** Opening Given entries block **

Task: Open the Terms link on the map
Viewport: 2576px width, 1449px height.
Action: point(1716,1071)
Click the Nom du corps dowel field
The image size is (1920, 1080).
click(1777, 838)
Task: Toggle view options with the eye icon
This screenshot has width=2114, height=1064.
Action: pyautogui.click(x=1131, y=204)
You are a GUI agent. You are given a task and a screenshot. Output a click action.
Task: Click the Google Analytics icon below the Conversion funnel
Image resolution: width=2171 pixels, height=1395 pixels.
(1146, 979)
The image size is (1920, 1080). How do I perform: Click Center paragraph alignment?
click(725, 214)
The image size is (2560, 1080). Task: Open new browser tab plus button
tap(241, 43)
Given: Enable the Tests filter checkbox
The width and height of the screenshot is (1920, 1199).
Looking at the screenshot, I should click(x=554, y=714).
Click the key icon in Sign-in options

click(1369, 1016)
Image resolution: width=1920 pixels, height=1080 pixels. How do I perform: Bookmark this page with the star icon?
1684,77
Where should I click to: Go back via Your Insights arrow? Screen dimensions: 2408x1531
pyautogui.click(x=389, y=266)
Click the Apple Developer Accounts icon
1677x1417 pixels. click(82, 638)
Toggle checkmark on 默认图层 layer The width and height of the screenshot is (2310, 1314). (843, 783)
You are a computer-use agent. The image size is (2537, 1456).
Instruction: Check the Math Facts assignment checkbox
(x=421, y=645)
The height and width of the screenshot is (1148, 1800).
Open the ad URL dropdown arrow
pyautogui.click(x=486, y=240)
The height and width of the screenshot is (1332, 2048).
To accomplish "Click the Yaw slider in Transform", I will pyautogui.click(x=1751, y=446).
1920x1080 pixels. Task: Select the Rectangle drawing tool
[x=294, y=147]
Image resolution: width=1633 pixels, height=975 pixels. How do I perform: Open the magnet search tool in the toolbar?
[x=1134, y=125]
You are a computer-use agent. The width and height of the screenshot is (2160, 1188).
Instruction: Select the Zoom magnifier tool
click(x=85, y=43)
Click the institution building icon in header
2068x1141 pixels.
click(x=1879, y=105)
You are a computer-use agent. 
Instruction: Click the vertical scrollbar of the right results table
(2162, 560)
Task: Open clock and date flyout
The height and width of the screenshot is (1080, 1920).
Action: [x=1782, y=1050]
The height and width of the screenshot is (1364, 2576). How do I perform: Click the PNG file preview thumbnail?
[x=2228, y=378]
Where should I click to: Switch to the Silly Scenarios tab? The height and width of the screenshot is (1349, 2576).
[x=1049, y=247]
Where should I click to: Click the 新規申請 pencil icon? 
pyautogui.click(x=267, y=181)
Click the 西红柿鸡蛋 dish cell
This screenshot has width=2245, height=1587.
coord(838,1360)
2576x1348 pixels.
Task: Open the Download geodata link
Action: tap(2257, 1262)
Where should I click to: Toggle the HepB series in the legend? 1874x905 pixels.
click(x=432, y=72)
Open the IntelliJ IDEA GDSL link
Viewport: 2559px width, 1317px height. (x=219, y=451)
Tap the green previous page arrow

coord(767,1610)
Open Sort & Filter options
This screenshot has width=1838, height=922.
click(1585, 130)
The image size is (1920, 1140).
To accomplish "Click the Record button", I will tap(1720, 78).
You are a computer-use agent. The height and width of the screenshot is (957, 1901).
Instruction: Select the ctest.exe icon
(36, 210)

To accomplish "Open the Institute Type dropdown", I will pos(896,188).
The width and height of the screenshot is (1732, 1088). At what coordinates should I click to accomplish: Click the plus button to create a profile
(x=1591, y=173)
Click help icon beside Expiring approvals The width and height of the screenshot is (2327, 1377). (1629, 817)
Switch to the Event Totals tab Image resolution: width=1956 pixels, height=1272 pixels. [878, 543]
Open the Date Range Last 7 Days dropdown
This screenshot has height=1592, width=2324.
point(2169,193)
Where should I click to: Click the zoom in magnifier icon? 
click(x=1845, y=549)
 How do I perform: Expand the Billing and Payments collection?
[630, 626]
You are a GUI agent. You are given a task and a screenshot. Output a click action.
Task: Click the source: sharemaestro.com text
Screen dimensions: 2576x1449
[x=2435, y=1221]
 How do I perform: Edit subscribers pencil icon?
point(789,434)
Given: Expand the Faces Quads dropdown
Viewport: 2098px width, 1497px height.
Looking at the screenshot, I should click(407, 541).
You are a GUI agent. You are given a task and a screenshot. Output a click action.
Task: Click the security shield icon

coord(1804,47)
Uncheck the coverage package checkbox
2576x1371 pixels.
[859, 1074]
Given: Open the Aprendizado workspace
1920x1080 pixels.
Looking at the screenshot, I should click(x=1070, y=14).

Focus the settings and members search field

** Closing Given entries block **

§ Description of the task
Produce exactly the lines from the one containing "Given: Open the Aprendizado workspace" through the final line of the records above, both included, and no others.

§ Finished task
Given: Open the Aprendizado workspace
1920x1080 pixels.
Looking at the screenshot, I should click(x=1070, y=14).

Focus the settings and members search field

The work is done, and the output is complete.